EXERCISE DIRECTIONS: Identify every line in the entries below that contains the word "Instruction", matching case exactly, and copy each of those lines.
* Begin AVAILABLE DATA *
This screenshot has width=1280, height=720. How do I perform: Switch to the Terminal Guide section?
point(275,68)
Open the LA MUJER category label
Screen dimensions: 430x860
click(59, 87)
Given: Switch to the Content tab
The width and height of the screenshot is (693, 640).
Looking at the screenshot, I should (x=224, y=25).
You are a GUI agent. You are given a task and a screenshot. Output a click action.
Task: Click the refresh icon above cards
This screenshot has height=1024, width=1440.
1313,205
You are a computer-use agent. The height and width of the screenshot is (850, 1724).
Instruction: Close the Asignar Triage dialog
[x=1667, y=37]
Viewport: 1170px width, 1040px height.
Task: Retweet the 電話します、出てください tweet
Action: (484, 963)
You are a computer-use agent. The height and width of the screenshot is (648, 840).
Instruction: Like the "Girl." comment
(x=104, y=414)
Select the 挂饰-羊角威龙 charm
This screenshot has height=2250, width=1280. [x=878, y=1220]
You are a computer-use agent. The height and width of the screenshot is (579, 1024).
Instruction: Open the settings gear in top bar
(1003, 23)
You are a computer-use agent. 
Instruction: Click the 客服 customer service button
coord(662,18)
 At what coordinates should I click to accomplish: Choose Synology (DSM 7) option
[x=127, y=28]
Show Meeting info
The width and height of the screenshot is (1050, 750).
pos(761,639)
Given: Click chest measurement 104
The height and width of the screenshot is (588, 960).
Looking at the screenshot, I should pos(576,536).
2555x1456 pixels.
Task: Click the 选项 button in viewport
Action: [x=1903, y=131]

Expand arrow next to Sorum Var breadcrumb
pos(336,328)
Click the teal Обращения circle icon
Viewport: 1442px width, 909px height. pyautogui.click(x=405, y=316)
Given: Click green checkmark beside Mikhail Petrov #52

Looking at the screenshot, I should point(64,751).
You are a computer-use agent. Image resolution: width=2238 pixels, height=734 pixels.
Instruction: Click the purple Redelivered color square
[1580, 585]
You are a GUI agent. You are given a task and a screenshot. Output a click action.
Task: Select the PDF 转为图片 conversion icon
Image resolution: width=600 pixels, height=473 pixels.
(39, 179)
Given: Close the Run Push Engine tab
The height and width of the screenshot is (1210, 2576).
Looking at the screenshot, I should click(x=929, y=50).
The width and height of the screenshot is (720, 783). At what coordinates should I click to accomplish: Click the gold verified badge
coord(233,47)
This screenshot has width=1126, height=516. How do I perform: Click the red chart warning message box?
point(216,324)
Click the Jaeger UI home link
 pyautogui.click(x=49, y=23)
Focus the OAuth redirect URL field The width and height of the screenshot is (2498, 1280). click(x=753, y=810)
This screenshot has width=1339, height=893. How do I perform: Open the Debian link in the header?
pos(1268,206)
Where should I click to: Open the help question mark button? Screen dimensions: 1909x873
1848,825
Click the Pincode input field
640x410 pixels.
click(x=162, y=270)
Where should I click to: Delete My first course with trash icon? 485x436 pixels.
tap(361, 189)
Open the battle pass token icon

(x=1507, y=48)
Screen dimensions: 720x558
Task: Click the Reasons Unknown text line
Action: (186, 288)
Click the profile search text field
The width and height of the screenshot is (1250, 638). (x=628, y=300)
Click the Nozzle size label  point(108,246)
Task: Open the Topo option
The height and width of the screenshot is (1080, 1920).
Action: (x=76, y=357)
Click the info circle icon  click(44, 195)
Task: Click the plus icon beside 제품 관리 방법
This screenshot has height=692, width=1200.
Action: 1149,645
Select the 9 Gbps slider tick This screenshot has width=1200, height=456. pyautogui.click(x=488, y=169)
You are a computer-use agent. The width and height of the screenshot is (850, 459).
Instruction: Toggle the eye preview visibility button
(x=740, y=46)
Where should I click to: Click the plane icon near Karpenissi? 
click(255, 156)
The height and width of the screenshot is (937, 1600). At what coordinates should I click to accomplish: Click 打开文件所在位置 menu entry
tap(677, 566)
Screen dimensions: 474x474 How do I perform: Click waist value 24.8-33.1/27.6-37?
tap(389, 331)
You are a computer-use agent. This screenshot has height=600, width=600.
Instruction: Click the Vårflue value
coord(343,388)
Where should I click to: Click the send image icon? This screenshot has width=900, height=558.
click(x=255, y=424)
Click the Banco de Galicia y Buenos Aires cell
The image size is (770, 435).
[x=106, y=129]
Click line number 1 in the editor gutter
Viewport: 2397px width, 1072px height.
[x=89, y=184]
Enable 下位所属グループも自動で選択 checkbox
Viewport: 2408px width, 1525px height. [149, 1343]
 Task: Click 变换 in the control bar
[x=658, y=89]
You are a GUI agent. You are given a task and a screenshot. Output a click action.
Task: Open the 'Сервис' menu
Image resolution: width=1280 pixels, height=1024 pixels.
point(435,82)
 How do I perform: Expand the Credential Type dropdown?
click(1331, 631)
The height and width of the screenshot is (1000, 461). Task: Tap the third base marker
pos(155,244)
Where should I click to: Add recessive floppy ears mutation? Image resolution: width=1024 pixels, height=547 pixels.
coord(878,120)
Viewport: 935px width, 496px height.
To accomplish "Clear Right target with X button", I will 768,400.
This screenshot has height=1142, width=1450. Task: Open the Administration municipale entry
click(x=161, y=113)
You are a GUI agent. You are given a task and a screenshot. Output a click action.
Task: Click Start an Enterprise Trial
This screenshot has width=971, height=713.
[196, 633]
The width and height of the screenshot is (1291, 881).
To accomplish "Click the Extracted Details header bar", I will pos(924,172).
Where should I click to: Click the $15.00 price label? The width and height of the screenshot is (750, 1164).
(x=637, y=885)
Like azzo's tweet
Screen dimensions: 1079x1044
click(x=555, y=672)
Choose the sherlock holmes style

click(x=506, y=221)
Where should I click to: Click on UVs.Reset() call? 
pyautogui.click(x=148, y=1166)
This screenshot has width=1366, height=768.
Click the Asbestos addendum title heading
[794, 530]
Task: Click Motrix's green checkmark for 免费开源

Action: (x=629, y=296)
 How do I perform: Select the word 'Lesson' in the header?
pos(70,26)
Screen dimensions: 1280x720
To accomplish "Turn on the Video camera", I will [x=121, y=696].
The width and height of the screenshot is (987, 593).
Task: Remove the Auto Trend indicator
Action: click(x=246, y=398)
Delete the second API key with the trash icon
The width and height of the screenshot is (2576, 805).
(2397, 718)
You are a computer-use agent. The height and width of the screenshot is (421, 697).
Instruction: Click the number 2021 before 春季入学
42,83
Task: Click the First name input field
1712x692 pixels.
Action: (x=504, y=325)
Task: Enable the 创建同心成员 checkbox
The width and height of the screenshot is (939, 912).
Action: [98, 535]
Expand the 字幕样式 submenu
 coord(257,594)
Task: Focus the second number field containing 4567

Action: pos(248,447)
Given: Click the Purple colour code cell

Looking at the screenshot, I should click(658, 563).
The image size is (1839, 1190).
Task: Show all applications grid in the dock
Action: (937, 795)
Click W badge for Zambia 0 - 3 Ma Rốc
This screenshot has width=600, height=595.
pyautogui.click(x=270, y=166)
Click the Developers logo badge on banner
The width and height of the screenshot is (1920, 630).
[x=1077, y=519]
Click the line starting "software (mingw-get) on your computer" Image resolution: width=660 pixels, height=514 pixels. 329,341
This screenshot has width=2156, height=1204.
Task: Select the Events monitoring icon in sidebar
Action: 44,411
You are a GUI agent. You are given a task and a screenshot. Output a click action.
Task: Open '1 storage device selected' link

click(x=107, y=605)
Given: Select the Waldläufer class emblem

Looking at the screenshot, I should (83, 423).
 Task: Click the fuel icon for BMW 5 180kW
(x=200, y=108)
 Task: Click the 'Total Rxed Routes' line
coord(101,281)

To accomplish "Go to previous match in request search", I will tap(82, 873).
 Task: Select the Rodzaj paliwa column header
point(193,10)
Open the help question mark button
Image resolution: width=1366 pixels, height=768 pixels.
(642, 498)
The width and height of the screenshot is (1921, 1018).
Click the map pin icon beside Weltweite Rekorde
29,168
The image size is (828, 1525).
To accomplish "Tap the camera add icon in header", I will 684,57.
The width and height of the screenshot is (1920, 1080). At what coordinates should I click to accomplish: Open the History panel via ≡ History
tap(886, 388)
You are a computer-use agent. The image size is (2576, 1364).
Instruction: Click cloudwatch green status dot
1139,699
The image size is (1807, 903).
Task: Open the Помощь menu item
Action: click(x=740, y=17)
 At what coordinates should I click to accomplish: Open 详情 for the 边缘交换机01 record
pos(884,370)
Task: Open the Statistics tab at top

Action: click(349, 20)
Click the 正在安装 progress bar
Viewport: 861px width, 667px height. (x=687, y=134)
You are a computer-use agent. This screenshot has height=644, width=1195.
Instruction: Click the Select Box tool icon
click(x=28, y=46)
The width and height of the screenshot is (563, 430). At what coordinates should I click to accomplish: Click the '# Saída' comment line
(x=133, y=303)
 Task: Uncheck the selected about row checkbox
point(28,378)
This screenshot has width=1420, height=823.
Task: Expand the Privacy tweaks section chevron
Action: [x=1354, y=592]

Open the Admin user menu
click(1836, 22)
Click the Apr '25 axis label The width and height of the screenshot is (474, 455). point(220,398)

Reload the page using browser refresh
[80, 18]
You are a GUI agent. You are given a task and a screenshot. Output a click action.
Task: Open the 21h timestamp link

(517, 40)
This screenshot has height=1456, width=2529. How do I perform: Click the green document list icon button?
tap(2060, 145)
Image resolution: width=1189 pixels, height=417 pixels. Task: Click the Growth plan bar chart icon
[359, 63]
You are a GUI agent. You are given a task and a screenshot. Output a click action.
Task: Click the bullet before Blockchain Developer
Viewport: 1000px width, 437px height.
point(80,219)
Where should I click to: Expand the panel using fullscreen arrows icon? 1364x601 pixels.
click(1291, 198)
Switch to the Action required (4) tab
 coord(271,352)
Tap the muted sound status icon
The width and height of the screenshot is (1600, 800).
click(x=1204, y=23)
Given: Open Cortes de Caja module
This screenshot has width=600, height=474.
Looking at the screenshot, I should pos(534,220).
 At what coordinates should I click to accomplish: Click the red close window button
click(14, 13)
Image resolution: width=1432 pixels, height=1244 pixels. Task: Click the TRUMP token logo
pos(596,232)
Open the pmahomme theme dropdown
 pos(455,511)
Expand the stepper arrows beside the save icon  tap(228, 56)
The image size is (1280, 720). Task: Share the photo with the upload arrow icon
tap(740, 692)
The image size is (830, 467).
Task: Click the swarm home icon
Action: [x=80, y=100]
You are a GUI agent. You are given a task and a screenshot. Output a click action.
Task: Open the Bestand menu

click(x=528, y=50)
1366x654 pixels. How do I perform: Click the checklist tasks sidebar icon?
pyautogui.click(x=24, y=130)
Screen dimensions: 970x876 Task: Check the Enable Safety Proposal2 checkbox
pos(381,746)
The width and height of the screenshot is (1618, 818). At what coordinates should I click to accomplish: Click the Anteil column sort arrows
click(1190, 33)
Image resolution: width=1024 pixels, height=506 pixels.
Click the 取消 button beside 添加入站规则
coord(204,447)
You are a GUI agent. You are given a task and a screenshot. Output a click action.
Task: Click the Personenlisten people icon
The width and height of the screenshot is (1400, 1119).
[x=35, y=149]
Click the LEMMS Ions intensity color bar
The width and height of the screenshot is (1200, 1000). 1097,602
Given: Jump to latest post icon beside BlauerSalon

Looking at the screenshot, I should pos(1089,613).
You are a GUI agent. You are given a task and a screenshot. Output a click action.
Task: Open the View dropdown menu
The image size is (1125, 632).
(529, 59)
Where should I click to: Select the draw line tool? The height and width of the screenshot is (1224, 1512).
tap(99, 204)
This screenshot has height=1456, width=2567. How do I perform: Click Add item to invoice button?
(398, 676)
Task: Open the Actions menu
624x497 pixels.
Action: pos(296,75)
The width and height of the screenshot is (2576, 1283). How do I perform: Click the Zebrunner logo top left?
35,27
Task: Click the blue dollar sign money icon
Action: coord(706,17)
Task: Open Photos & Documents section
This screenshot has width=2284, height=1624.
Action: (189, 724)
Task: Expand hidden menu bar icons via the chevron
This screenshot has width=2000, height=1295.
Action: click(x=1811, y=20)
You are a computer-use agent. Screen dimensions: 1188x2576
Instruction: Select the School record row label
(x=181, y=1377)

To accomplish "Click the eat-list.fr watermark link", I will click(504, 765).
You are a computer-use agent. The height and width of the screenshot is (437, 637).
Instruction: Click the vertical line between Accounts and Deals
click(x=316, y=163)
* End AVAILABLE DATA *
TASK RESULT:
Instruction: Close the Asignar Triage dialog
Instruction: Like the "Girl." comment
Instruction: Open the settings gear in top bar
Instruction: Click the 客服 customer service button
Instruction: Click the purple Redelivered color square
Instruction: Toggle the eye preview visibility button
Instruction: Click the Vårflue value
Instruction: Click the number 2021 before 春季入学
Instruction: Click cloudwatch green status dot
Instruction: Click the Select Box tool icon
Instruction: Select the School record row label
Instruction: Click the vertical line between Accounts and Deals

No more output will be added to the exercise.